[[ Passage provided, beginning ]]

I had seen that gorgeous purslane in pics in 2016 or 7, but figured I'd never actually see one. I was shocked to see it (and the PRICE!) Had to have it anyway. I snipped all of the stems from the shady side and have about a dozen little starts in the ground, but I could use so many more to shade the ground around taller plants. It's going to take a few more yrs before I will have been able to get solid covers of perennials going. They're expensive & I like unusual ones, it's been slow going.
I also have commitment issues about using all of the space. Where would I impulsively stick new plants and "annuals" if there's no more empty space? It's part of the reason I have a problem with chamber bitters in particular, and another, taller Phyllanthus. Open spaces in full sun. Something as low-growing, pretty, and easy to pull should I want that spot for something else, and worthy of tossing bits into various savory dishes to boost nutritive value, as purslanes are the perfect solution.
Still can't get a definitive answer about using P. umbraticola culinarily, in addition to P. oleracea. Many pics of P. umbraticola "out there" label it P. oleracea. Because P. umbraticola was accidentally and incorrectly sold AS P. oleracea for a long time, I don't remember exactly but more than a decade, it's reasonable to assume that it would be well-known by now to "not eat the pretty ones" if there was a noticeable difference.

[[ Passage provided, end ]]
[[ Extracted records, beginning ]]

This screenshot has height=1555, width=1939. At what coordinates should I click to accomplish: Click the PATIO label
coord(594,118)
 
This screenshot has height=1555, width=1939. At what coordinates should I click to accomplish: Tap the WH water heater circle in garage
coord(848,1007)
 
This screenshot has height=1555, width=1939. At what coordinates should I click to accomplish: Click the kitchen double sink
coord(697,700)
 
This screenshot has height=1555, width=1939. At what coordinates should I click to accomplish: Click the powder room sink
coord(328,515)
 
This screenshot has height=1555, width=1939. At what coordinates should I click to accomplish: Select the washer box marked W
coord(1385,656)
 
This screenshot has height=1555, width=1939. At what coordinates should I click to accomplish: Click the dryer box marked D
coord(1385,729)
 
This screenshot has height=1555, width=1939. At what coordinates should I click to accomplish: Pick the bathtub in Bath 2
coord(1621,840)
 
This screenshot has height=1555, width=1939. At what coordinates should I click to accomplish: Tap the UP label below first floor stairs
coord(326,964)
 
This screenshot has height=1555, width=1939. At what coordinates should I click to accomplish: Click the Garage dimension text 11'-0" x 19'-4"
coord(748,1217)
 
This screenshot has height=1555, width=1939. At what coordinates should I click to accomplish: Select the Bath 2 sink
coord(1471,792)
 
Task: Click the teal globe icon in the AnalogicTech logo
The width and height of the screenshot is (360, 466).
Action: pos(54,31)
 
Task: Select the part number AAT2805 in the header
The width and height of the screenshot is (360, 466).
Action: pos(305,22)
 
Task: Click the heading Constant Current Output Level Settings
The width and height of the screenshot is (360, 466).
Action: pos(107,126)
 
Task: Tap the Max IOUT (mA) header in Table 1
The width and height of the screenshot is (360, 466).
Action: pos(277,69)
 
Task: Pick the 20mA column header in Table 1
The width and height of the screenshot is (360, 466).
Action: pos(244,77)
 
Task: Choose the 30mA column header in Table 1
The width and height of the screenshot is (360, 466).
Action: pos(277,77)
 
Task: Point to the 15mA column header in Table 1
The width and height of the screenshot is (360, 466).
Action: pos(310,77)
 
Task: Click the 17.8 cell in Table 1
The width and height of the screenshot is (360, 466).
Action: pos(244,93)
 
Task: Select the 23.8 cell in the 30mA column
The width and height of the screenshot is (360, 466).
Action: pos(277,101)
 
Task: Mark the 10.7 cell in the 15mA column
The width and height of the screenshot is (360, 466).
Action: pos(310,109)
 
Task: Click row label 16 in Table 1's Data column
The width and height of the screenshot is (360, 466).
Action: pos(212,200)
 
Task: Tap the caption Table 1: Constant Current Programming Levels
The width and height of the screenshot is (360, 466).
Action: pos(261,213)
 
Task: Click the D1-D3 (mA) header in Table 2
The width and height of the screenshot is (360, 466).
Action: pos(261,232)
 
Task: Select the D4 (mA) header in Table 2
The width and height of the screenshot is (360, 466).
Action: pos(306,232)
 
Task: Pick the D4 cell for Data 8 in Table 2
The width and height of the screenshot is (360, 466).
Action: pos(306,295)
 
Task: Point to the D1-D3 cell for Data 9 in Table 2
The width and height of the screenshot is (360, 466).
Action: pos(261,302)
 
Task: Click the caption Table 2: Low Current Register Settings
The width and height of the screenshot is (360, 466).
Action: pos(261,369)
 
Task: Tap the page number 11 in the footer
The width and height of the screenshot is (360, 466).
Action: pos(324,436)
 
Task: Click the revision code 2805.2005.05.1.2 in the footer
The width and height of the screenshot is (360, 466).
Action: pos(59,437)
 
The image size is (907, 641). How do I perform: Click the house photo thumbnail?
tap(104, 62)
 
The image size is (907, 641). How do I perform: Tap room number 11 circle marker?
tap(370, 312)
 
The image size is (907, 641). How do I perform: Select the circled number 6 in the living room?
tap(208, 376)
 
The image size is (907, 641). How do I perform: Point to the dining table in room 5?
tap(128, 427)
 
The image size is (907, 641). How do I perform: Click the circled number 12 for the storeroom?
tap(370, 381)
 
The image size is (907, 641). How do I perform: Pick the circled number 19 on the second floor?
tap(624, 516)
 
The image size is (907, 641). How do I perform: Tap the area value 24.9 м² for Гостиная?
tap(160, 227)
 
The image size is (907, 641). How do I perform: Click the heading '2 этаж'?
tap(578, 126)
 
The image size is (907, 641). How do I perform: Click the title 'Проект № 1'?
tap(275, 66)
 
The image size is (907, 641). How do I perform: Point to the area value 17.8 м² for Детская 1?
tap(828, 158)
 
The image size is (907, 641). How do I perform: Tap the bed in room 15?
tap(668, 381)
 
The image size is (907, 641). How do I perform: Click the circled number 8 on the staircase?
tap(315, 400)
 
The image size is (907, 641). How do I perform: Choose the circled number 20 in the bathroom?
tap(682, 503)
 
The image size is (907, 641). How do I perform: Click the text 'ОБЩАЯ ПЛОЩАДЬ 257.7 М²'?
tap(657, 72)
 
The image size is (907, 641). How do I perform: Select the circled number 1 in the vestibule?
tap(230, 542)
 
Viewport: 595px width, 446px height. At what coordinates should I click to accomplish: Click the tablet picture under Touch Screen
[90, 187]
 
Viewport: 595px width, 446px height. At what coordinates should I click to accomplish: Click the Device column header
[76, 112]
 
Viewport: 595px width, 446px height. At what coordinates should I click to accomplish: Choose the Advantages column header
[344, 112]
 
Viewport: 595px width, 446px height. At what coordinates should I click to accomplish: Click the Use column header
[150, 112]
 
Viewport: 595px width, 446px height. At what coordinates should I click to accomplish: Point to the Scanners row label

[[ Extracted records, end ]]

Work to complete: Rewrite the purslane passage from "Still can't get" to "a noticeable difference.", replacing "definitive" with "clear".

Exercise answer:
Still can't get a clear answer about using P. umbraticola culinarily, in addition to P. oleracea. Many pics of P. umbraticola "out there" label it P. oleracea. Because P. umbraticola was accidentally and incorrectly sold AS P. oleracea for a long time, I don't remember exactly but more than a decade, it's reasonable to assume that it would be well-known by now to "not eat the pretty ones" if there was a noticeable difference.